With the return of parliament, post-summer focus sharpens on the Brexit agenda in front of us all. Two massive issues face the technology sector – immigration and data protection. Industry nerves are frayed to say the least about leaked thinking on the former, with anxiety rising on the latter. Julian Blake reports.
With summer all but over, even the vaguest notion of a respite from Brexit has been well and truly abandoned. Parliament is back, and with it the arrival of debate on the EU withdrawal bill, which will dominate the coming session. With Labour now firmly opposed, the Conservative government could well stand or fall with the bill.
The withdrawal bill and wider Brexit-related proposals have huge implications for almost everyone working in the technology industry, not least because of the implications for accessing talent, as well as wider business confidence. Data regulation too is causing serious concern.
The immigration implications of Brexit continue to cause high anxiety among digital industry professionals, especially with the contents of a leaked Home Office document setting out proposals to restrict EU immigrants from living in the UK.
The document suggests a clear ‘UK-first’ immigration policy, ending freedom of movement immediately after Brexit, and permits for most workers lasting only for up to two years. Only those with real expertise would be able to stay in the UK longer, and there would be severe restrictions on families joining each other here.
Restrictions along these lines are likely to hit sectors like hospitality and retail hardest, because of the lower specialist skills they need. Tech, on the other hand, will need specialist talent, and a new points system will most likely control visas.
But the new and unwelcoming climate for EU citizens looks certain to hit the numbers of skilled tech workers who choose the UK as a place either to work or to study.
Reflecting the thinking of many digital leaders, Labour’s London mayor Sadiq Khan this week called the leaked immigration plan “a blueprint for strangling London’s economy”. Both the Institute of Directors and the CBI say the economy would be hit hard by the proposals.
Industry lobby body Tech London Advocates tweeted that the “UK tech community must unite against leaked Brexit immigration plan, to protect our digital economy”. TLA has already warned of multiple serious problems on talent, business confidence and investment as a result of Brexit.
Labour has said it will “immediately guarantee existing rights for all EU nationals living in Britain”. Last month it announced a shift to a soft Brexit policy, which commits a future Labour government to membership of the single market, including support for free movement of labour.
Compared to immigration, the issue of data protection post Brexit may not seem quite as dramatic or serious, but it is becoming clear that future regulation has implications for UK tech competitiveness, consumer protection and national security.
The issue is coming to a head with the new EU general data protection regulation (GDPR) coming into force for all member states next May. In essence, the GDPR regime strengthens privacy protections, gives regulators new powers to take action against breaches of the rules, and puts a new onus on firms to protect people’s data. It puts clear blue water between the position of the EU and the less regulated USA.

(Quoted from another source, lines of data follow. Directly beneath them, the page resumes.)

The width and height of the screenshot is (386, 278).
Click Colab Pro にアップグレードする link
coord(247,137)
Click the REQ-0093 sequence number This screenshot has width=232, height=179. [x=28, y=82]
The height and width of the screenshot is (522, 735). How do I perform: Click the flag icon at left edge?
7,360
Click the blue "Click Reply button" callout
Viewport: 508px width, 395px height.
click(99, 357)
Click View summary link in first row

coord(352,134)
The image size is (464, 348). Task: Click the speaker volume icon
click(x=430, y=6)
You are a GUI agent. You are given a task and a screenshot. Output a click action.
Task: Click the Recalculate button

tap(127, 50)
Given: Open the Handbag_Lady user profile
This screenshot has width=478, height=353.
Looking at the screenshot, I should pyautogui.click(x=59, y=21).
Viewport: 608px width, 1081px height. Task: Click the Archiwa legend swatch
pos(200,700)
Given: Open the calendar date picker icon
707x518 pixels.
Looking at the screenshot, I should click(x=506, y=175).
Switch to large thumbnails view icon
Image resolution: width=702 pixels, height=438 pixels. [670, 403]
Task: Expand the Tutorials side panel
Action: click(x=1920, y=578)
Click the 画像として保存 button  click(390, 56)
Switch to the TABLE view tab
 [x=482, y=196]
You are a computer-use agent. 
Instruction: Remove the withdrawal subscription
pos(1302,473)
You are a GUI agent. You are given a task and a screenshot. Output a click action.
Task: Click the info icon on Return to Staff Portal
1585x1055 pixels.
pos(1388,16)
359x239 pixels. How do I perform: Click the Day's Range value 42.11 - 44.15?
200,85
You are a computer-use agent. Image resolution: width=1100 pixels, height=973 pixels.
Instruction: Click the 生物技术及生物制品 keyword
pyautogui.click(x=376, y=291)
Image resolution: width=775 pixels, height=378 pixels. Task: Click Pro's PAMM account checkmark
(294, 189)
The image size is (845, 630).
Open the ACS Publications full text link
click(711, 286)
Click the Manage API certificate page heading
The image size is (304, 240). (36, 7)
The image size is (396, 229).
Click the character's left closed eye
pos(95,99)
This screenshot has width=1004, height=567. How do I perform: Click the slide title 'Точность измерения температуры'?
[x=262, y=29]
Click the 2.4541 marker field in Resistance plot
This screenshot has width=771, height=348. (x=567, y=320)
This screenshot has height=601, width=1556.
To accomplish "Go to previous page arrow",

With Brexit, the UK government’s new data protection bill, due for publication this month, will set out how the UK will exempt itself from GDPR. In a paper last month, the government set out its thinking for a “shared approach” that “could ensure personal data would continue to move back and forth between the UK and the EU in the future in a safe, properly regulated way”.
The new government paper says the UK accounts for 11.5% of all global cross-border data flows, and was worth £118bn in 2015. Yet it also acknowledges that 75% of these global data flows are within EU countries. The government agrees that “any disruption to these cross-border data flows could be costly to both Britain and the EU.”
While welcoming the paper as “a step in the right direction”, Romilly Dennys, executive director at policy lobbyist Coadec (pictured), said that “at this time of intense upheaval, the government must avoid any moves towards digital protectionism in the name of ‘robust safeguards.’ Now is not the time to create self-imposed digital barriers, but to do all that is possible to create a regulatory landscape that encourages growth, innovation and scale.”
Commenting on the data changes, TLA founder Russ Shaw said: “As the US and UK continue to go down separate paths on data protection laws and regulation, it is imperative that we remain connected with the EU and not lose access to the digital single market. The future of our tech businesses and entrepreneurs needs to be protected, and ensuring continued collaboration in the digital sphere is a key step along the way.
“GDPR will usher in a new era of data protection, and it is crucial that the UK is aligned with this if we are to remain Europe’s leading tech economy.”